Add standardized and overridable logging #234

andreped · 2024-02-05T19:58:10Z

This PR adds standardized, overridable logging as referred to in issue #176.

The solution is using native python logging. I only added the simple logging solution and replaced all print statements with the appropriate logging type.

I tested the solution using the Getting_started.ipynb Jupyter Notebook. Logging seems to work as intended.

CC: @justbee007, @zainhoda

andreped · 2024-02-05T20:39:51Z

I realized that setting the log level does not require its own method. You can simply do:

import vanna as vn

vn.logger.get_logger().set_level(level="INFO")

Perhaps we should update the documentations regarding this? Or do we want anything fancier than this.

Perhaps we want to support an API like this instead:

import vanna as vn

vn.get_logger().setLevel(level="INFO")

This is similar to what TensorFlow does, or at least used to do. Looks nicer, IMO.

Or should we go even simpler:

import vanna as vn

vn.setLogLevel(level="INFO")

Maybe call the method something else, like setVerbosity?

Suggestions, @zainhoda?

andreped · 2024-02-05T21:05:39Z

I added that setVerbosity convenience method as discussed above. So now logging verbosity can be easily set by:

import vanna as vn

vn.setVerbository(level="DEBUG")

By default the logging level is "INFO".

NickCrews

Thanks for putting this up! Several suggestions, but this is a good start, thanks for going through and doing the needed boilerplate conversions, figuring out which prints should be .info, .warn, .error, etc.

NickCrews · 2024-02-06T19:25:45Z

src/vanna/logger.py

+    Returns:
+        logging: Logger
+    """
+    return logging.getLogger(__name__)


If inside vanna/mistral/mistral.py, if we call .get_logger(), I would expect to get the logger for vanna.mistral.mistral. But I think this always return the logger for "vanna.logger"?

I think we should just remove this function entirely. Callers inside this library should just call import logging; logger = logging.getLogger(__name__) directly, it is the exact same amount of code.

Application developers should just call logging.getLogger("vanna") directly. We should add this to the docs somewhere too.

Im not sure I follow. I thought the goal of the PR is to have one standardized logger that is fixed for the entire framework?

Have you read the python logging cookbook? in the library code, we log to the vanna.mistral.mistral logger. Then, a user can either configure that logger directly using logging.getLogger("vanna.mistral.mistral"), or they configure ALL of vanna's loggers at the same time with logging.getLogger("vanna")

NickCrews · 2024-02-06T19:31:07Z

src/vanna/logger.py

+    return get_logger()
+
+
+def setVerbosity(level: str = "INFO"):


Drop this, we don't want multiple ways of doing things. Users should call logging.getLogger("vanna").setLevel(level) instead. Should document this.

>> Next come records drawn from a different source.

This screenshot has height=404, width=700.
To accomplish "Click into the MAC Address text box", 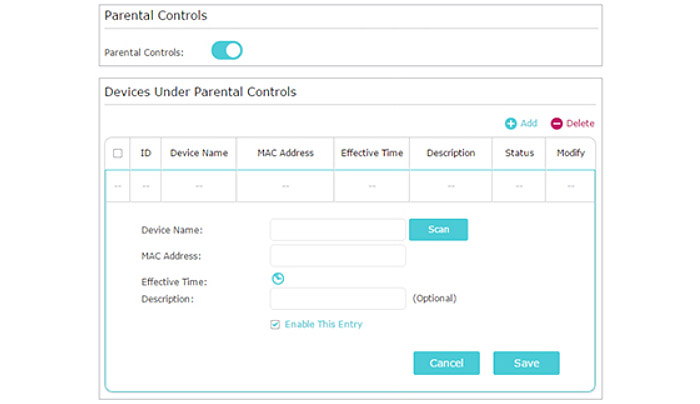I will pyautogui.click(x=338, y=256).
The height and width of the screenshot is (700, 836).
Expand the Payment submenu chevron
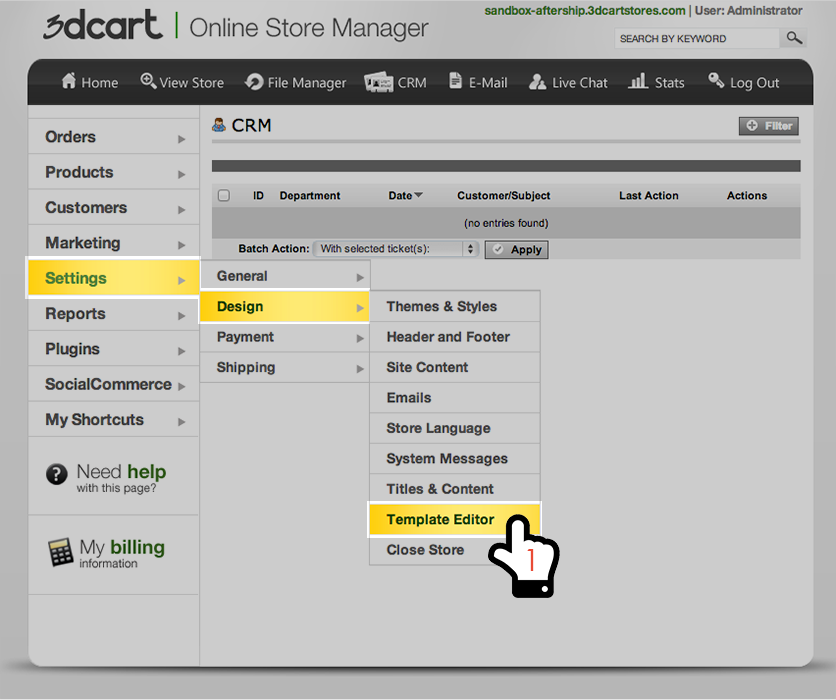(361, 337)
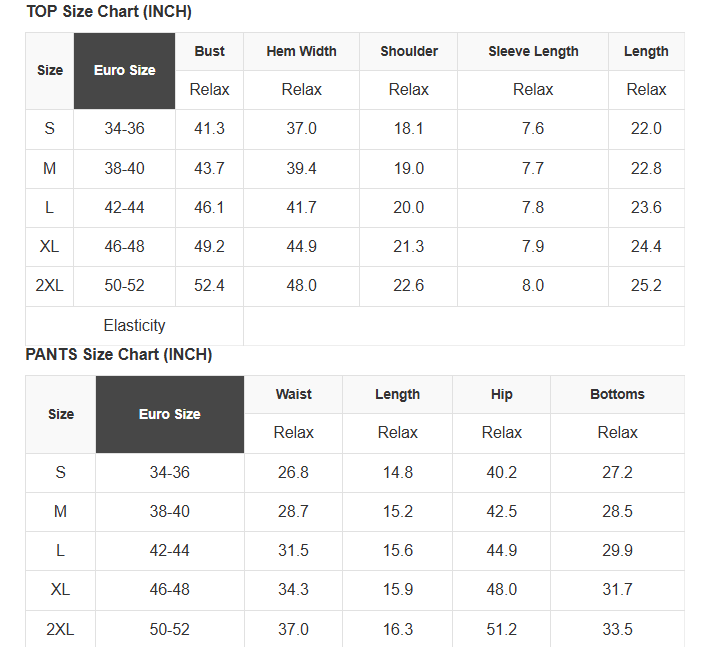The image size is (713, 647).
Task: Click the Elasticity cell below the top chart
Action: tap(134, 325)
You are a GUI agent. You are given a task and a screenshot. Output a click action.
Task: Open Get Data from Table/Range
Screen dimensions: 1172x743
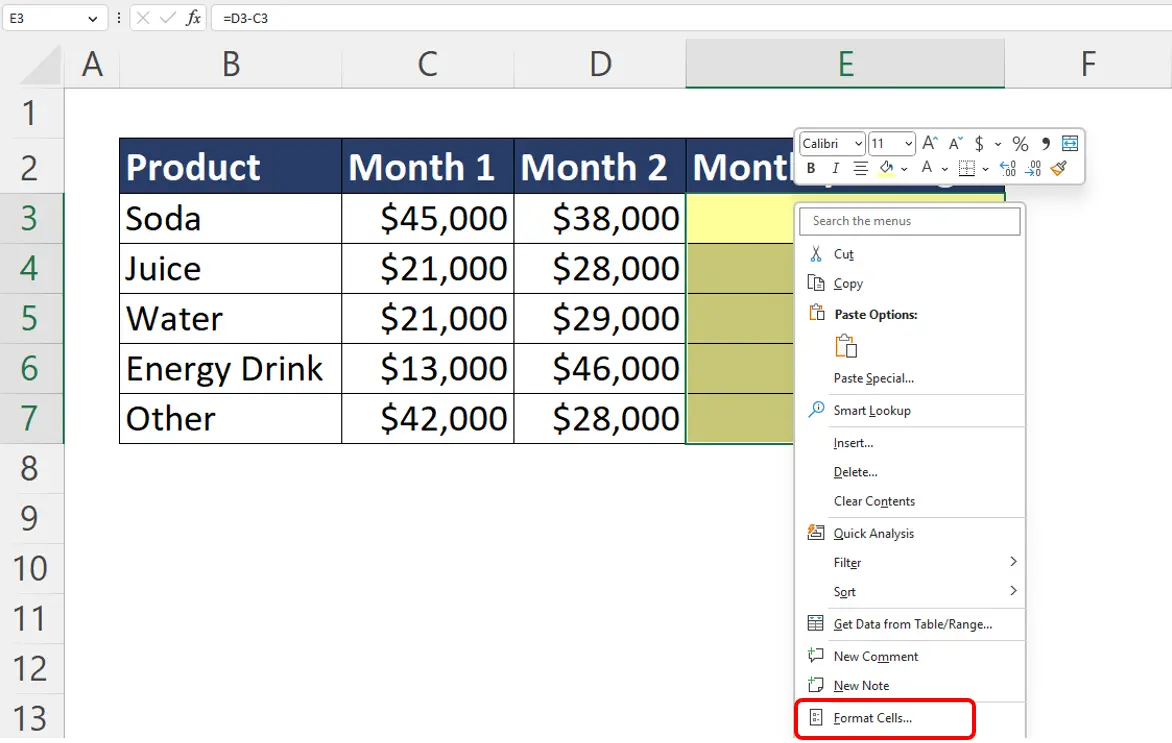tap(913, 624)
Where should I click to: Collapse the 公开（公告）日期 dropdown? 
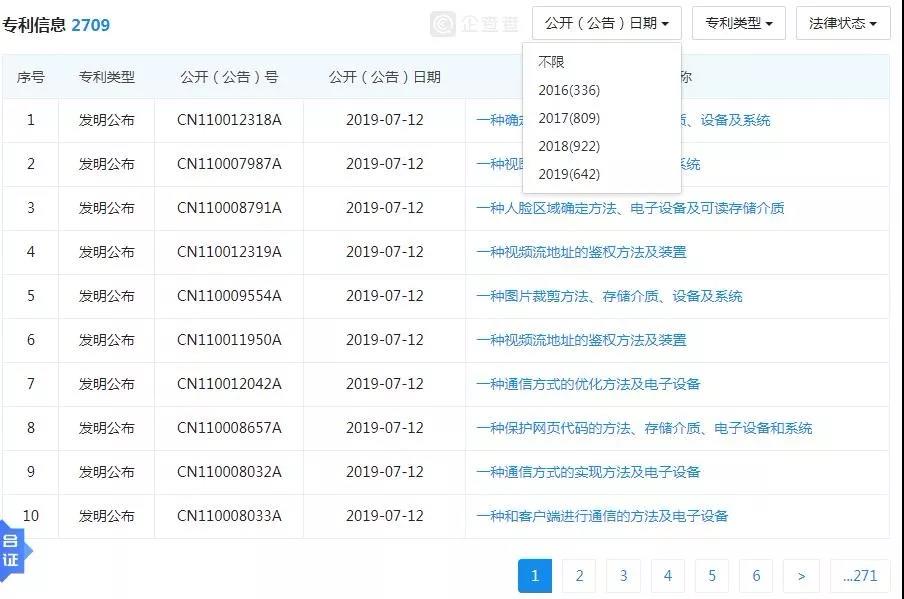(606, 23)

Hmm, I disagree. Having a convenience method for fetching the logging used throughout the framework is useful. Also for end users. TensorFlow does exactly this, AFAIK

Sorry, I could have suggested this in a nicer way! I think this is more of a matter of taste, I'm curious if anyone else has thoughts. At the least, I would like this to be def set_log_level(level: str) so that there isn't the verbosity/level mismatch

My opinions;

use snake case, like the rest of codebase

setVerbosity currently does only 1 thing (1 line), so this as an interface isn't providing a helpful abstraction for anything. If in the future, this function should take care of other things, like pointing to the correct logger, maybe then it might be justified... but that would be building things for a potential use case, not a right-now use case.

perhaps later, if a real need arises to have more complicated logging (across multiple libraries etc), then maybe a convenience func could be a nice addition. but best wait for that situation to arise.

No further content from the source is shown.